Quoted text —
If that is true, then American consumers subsidize Chinese shipping via higher costs of domestic shipping rather than through higher taxes.


Perhaps. However, that's not the same as taxes and its not a hidden cost like a tax. It's not factored into the price of US goods as US companies would use a private shipper if the this law significantly effected shipping costs.

At worst it hurts USPS revenue and increases the cost of first class mail as market forces can't compete for first class mail. My point is a lot of the comments are misleading about the scope of the costs involved here.


Almost entirely... except for the $100 million in tax dollars per year they receive to subsidize blind and overseas citizens. They also get $18 billion per year in tax benefits. NOT self-funded, never will be.

https://www.politifact.com/georgia/statements/2013/jul/24/am... http://fortune.com/2015/03/27/us-postal-service/


I'm sorry, but $100M subsidy for the blind is a drop in the bucket for a nation of 300 million -- and I call BS on the rest of the `benefits`.

Let's break down your sources.

The first one simply observes that the USPS holds a debt to the US government. OK. I owe money to Citibank - does it mean that Citibank funded my degree? No.

List of tasks —
(1) From the postal subsidy discussion, write out the passage from "Perhaps. However, that's" to "effected shipping costs.".
(2) Translate this sentence from the postal subsidy discussion into Spanish: "My point is a lot of the comments are misleading about the scope of the costs involved here."

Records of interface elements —
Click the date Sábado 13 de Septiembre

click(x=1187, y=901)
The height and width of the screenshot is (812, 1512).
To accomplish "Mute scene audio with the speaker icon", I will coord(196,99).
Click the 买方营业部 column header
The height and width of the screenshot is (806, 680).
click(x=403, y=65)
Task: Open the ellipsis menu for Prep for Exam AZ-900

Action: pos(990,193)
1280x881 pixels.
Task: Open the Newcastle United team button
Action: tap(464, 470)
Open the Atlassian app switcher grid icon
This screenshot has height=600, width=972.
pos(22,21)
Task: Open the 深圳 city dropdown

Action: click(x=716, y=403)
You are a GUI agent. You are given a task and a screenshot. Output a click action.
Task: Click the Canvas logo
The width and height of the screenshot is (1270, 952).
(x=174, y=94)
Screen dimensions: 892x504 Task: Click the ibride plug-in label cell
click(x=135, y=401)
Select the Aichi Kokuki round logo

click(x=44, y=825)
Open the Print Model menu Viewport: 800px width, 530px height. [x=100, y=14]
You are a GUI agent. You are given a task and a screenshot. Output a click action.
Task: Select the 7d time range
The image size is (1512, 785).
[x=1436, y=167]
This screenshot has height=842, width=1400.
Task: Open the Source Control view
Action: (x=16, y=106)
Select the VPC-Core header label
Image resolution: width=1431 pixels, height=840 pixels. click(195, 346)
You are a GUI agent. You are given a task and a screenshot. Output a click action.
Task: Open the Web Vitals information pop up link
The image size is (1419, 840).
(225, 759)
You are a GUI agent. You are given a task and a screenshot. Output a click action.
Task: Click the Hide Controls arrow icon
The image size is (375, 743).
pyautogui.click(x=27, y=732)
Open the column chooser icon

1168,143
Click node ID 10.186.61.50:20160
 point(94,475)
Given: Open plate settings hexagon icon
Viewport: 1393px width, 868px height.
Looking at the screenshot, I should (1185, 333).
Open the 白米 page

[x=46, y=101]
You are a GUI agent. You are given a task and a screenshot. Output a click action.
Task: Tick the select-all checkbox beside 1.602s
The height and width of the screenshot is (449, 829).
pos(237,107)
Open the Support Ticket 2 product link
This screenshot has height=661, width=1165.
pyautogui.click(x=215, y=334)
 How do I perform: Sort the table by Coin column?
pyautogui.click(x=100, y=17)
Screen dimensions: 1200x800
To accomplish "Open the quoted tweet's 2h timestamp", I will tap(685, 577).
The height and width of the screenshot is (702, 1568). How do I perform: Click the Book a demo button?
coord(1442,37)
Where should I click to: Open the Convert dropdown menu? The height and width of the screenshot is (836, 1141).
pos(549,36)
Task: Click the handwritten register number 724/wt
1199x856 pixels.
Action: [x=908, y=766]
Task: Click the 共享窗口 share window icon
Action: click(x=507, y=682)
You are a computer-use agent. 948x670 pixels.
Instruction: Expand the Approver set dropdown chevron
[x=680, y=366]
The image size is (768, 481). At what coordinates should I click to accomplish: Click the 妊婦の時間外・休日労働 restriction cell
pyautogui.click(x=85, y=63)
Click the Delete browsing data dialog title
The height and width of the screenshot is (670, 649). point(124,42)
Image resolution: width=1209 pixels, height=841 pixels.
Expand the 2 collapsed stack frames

The results —
(1)
Perhaps. However, that's not the same as taxes and its not a hidden cost like a tax. It's not factored into the price of US goods as US companies would use a private shipper if the this law significantly effected shipping costs.

(2) Mi punto es que muchos de los comentarios son engañosos en cuanto al alcance de los costos involucrados aquí.